Informationsportal zur Radverkehrsförderung

Viele Menschen haben sich für dieses Foto zu einem Fahrrad formiert.

Michael Obert, AGFK-BW Vorstandsvorsitzender

„Radverkehrsförderung ist eigentlich ganz
einfach – da kann jeder in fast jedem Bereich etwas beitragen.“

Eigenständig mobil

Das Fahrrad sichert die eigenständige Mobilität vieler Menschen und vergrößert deren Aktionsradius. Es leistet daher einen wichtigen Beitrag zur Teilhabe am gesellschaftlichen, kulturellen und wirtschaftlichen Leben und für die Erfüllung sozialer Aufgaben. Gleichzeitig ist Radverkehrsförderung auch Gesundheitsförderung. Denn Radfahren leistet als bewegungsfördernde Aktivität einen wichtigen Beitrag zur Prävention zahlreicher Krankheiten.

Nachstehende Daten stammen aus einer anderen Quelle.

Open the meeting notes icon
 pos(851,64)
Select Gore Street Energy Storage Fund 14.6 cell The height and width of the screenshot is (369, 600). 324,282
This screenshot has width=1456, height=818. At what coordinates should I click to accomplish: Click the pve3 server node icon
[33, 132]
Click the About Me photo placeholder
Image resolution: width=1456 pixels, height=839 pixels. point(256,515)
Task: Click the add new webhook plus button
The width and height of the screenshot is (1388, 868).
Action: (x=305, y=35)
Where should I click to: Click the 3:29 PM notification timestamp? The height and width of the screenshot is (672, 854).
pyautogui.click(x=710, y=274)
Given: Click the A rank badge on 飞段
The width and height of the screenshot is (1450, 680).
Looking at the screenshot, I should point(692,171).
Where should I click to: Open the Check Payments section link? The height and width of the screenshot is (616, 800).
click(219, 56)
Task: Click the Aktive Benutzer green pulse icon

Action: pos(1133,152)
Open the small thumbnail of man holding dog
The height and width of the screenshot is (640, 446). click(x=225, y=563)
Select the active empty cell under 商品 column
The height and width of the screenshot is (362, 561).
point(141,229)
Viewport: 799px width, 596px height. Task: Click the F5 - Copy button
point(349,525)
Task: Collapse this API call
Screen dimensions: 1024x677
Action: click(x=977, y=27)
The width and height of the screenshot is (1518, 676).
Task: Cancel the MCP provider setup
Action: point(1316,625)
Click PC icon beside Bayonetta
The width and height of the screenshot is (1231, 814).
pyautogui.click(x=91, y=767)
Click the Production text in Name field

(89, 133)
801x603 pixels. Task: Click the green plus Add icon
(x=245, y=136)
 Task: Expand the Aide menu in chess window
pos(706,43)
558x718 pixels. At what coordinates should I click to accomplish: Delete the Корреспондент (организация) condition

Ein wichtiger sozialer Aspekt bei der Radverkehrsförderung ist auch, einen repräsentativen Querschnitt der Bevölkerung an Planungsprozessen zu beteiligen.

Folgende Maßnahmen verbessern Mobilität und gesellschaftliche Teilhabe für wichtige Bevölkerungsgruppen:

  • Radverkehrskonzept rund um Schulen und öffentliche Einrichtungen – vom Rathaus bis zum Schwimmbad
  • Gute und sichere Abstellmöglichkeiten im öffentlichen Raum, vor Geschäften und Betrieben
  • Älteren Menschen und Radfahrern mit Handicap helfen Barrierefreiheit, eine klare Verkehrsführung, kontrastreiche Infrastruktur und Stellplätze für Spezialräder.
  • Spezielle Bildungs- und Förderangebote für Menschen mit Migrationshintergrund und sozial benachteiligte Familien.

Das Fahrrad kann besonders zur Gesundheitsförderung beitragen, wenn in Kindergärten und Schulen bei allen Altersgruppen zur Bewegung angeregt wird.